Originally Posted by
peripatein
Furthermore, I'd now like to create a function the purpose of which is to delete from the Order's queue a specific order for the driver with the given name. May I write it thus? (Please note that the declarations themselves of the relevant struct and the function are a given)
Code:
typedef struct order{
int orderID;
int isSpecific;
char specificDriver[101];
struct order* next;
}Order;
int removeOrderByName(TaxiSystem * system, char * name){
while (system->ordersQueue != NULL && !strcmp(system->ordersQueue->specificDriver, name))
system->ordersQueue = system->ordersQueue->next;
free(system);
return 1;
}
Nope, this breaks all over the place (you haven't tested it, have you? ;-)
Perhaps you should step back a bit, and re-familiarize yourself with pointers and linked lists (via the relative chapters in your textbook, for example... or any other source).
However, I can't really understand why they are forcing you to use a queue implementation that is not utilizing a head and a tail pointer, which is the norm.
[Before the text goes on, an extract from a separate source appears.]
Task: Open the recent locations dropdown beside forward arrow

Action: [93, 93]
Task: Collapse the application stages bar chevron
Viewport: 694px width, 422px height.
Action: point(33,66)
Anyway, here's a possible implementation of a function that removes a node from the drivers queue (which is a vanilla linked-list) based on the name.
Code:
int driversQ_delete_driver_by_name( Driver **driversQ, const char *name )
{
Driver *cur = NULL; /* current node */
Driver *nxt = NULL; /* node next to current */
if ( !driversQ || !(*driversQ) || !name)
return 0;
cur = *driversQ;
/* first node is treated as a special case */
if ( 0 == strncmp( (*driversQ)->name, name, 101) ) {
*driversQ = (*driversQ)->next;
free( cur );
return 1;
}
// walk the queue until either NULL or a node containing 'name' is found
nxt = cur->next;
while ( nxt && 0 != strncmp(nxt->name, name, 101) ) {
cur = nxt;
nxt = cur->next;
}
if ( !nxt ) // data was not found in list
return 0;
cur->next = nxt->next;
free( nxt );
return 1;
}
The tricky part is that we need 2 temporary pointers when walking the list, because if the desired node is found, then before freeing it we need to link its previous node with its next node. Since singly linked lists do not have prev pointers in their node, this approach is necessary.
It also means that we can treat the first node as a special case, in an effort to simplify the code.
A similar implementation could be something like the following...
Code:
int driversQ_delete_driver_by_name( Driver **driversQ, const char *name )
{
Driver *cur = NULL; /* current node */
Driver *prv = NULL; /* node before current */
if ( !driversQ || !name )
return 0;
/* walk the queue until either NULL or a node containing 'name' is found */
cur = *driversQ;
while ( cur && 0 != strncmp(cur->name, name, 101) ) {
prv = cur;
cur = cur->next;
}
if ( !cur ) /* name was not found */
return 0;
if ( cur == *driversQ ) /* name was found in first node */
*driversQ = (*driversQ)->next;
else /* name was found elsewhere */
prv->next = cur->next;
free( cur );
return 1;
which is pretty much the same thing with slightly different wording.
It should be easy to modify it for any of the queues in your exercise, or any other single linked list for that matter (but try them with several test cases, because I haven't).
PS. Actually, the Internet is full of code snippets and even full programs showing this kind of stuff.